Sheen interpreta il personaggio molto sopra le righe, quasi in modo (ben oltre, direbbero alcuni) macchiettistico. Se il film ne perde in drammaticità, di sicuro ne acquista in divertimento. Sheen sembra dire che non potete cercare serietà in Twilight, quindi tanto vale divertirsi. Le sue parti avranno fatto storcere il naso ai puristi, ma restano le più memorabili. Sicuramente avrà passato il tempo delle riprese divertendosi come un matto. In ogni scena, anche le più drammatiche, sembra che avesse appena finito di farsi una lunga risata fino alle lacrime e penso che sia andata proprio così!
Se gli ultimi film sono stati accusati di essere lenti, noiosi e privi di ogni qualsivoglia avvenimento degno di nota, chiedetevi come sarebbero stati senza neanche Aro. Mettere un attore del calibro di Michael Sheen in un film che dovrebbe parlare di mostri (ma che vogliono essere invece icone romantiche per teenager) ha creato un vero mostro originale, ma di divertimento. Vedere per credere!
-Brig
Il medico William Masters e la studiosa Virginia Johnson sono stati dei veri e propri pionieri. Hanno infatti dato il via a uno studio sulla sessualità umana già negli Anni Cinquanta, periodo in cui se ne parlava poco… o non se ne parlava affatto. La serie televisiva Masters of Sex, andata in onda dal 2013 al 2016, indaga proprio vita, lavoro e rapporto tra Masters e Johnson, espandendosi dal 1956 al 1969. Purtroppo è stata cancellata al termine della quarta stagione, quando alcune questioni vengono effettivamente chiuse, ma altre – troppe – restano aperte. Nonostante la mancanza di una vera e propria conclusione, resta comunque un prodotto interessante da guardare, e il merito di ciò va senz’altro al grande cast di protagonisti, tra cui spiccano Lizzy Caplan nei panni di Virginia e, ovviamente, Michael Sheen in quelli di Bill Masters.

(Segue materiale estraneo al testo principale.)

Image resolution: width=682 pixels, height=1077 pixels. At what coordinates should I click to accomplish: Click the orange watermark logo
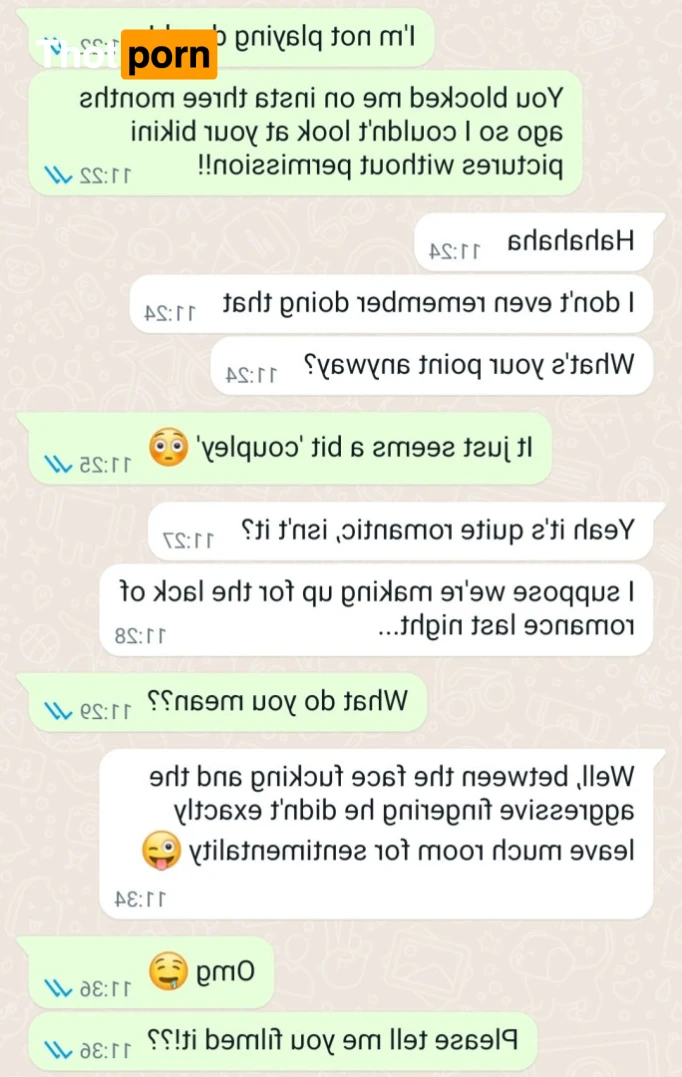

Togliamoci subito un sassolino dalla scarpa: il Dottor Masters non è simpatico. Ha quello che potrebbe essere banalmente ma efficacemente definito come un “caratteraccio”, condito da problemi personali e una certa insofferenza nei rapporti sociali. Però l’interpretazione di Michael Sheen lo rende irresistibile. È un personaggio che tutto subito ti piace odiare… e poi ti piace e basta, perché è impossibile non affezionarcisi.